Gladstone Chaves de Melo propõe uma nova explicação. Eis suas palavras:

Chamei ao episódio AntiLusíadas. Aceito as várias interpretações, mas para mim tem um sentido mais profundo e mais íntimo. O Velho do Restelo é, ao mesmo tempo, o anti-herói e o maior dos heróis camonianos. Seu discurso é o mais eloqüente de todos que enchem o poema.

C. IV, 95 – Ó glória de mandar, ó vã cobiça

                  Desta vaidade, a quem chamamos fama!

................................................................

                Que mortes, que perigos, que tormentas,

                Que crueldades neles exprimentas!

 

C. IV, 97 – A que novos desastres determinas

                  De levar estes reinos e esta gente?

                  Que perigos, que mortes lhe destinas,

                   Debaixo dalgum nome preminente?

Considerando todas as interpretações insuficientes, Gladstone Chaves de Melo procura explicar como 88 versos desse episódio condenam o que os 8728 enaltecem.

Para Gladstone Chaves de Melo, o Velho do Restelo é o próprio Camões que, agora desiludido numa vida de sofrimento, de exílio, de privações, conhecendo melhor os homens, constata o falso louvor dos áulicos, a falta de espírito dos homens políticos.

No referido episódio, muda-se o narrador. Vasco da Gama vez a um velho de aspeto venerando como a pedir perdão do que, com tanto engenho e arte, dissera em estilo grandíloquo e corrente.

Esse velho com saber de experiência feito proclama que “a maior paixão humana é a paixão do mando, do domínio, da soberba, do orgulho, o “eritis sicut dii”. É o que reúnem suas veementes palavras no início: “Ó glória de mandar, ó vã cobiça.”

Daí concluir Gladstone Chaves de Melo que o famoso e misterioso episódio foi escrito depois de pronto o poema e que o Canto IV, anteriormente, terminaria na estrofe 93:

Determina de assi nos embarcarmos,

Sem o despedimento costumado,

Que, posto que é de amor usança boa,

A quem se aparta ou fica mais magoa. (C. IV, 93)

Vão partir as naus, explica ainda Gladstone, porém a estrofe 94 inicia-se com a conjunção adversativa, forma normal de retornar uma narrativa ou de acrescentar-lhe algo inesperado.

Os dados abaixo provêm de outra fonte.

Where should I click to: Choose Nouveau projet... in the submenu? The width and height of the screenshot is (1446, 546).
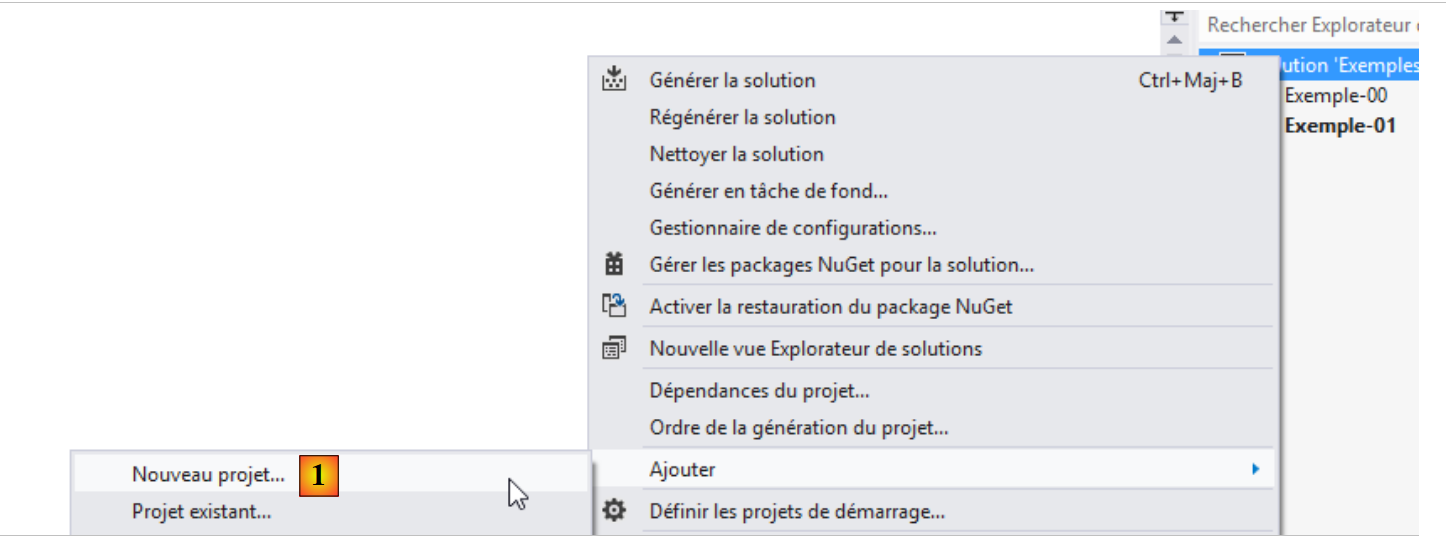click(x=208, y=476)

Aqui não se trata de contradição da adversativa, mas do lembrado depois.

E conclui o Prof. Gladstone:

Se a minha proposição é aceitável, diríamos que Camões alterou o início do Canto quinto, para emendá-lo com o acrescentado fecho do quarto. Daí, retornando à fala, Vasco da Gama começa, fazendo certa crítica ao velho honrado: (C. V, 1)

Estas sentenças tais o velho honrado

Vociferando estava, quando abrimos

As asas ao sereno sossegado

Vento.....................................

Enfim, para Gladstone Chaves de Melo, o episódio do Velho do Restelo traduz um Camões desiludido da vida, armado não da ciência, mas da sabedoria, conforme suas próprias palavras: “um saber de experiência feito”. Gladstone termina com estas palavras:

está, em modesta exposição, o que tenho pensado do mais eloqüente discurso camoniano e da identidade do misterioso velho, herói, sem nome e sem jaça que seria o próprio autor do magnífico poema.

Termino esta exposição sobre o lingüista e o filólogo, afirmando que a grandiosidade da obra de Gladstone Chaves de Melo não pode ser aquilatada em tão curto espaço de tempo. Leiam-lhe as obras e terão idéia de sua dimensão.


 

[1] Eneida: “Ne, pueri, ne tanta animis assuescǐte bella:

                  Neu patriae validas in viscera vertǐte vires.

[2] Eneida: “Tuque prior, tu parce patriam, genus qui ducis

                 Olympo: Proice tela manu, sanguis meus.”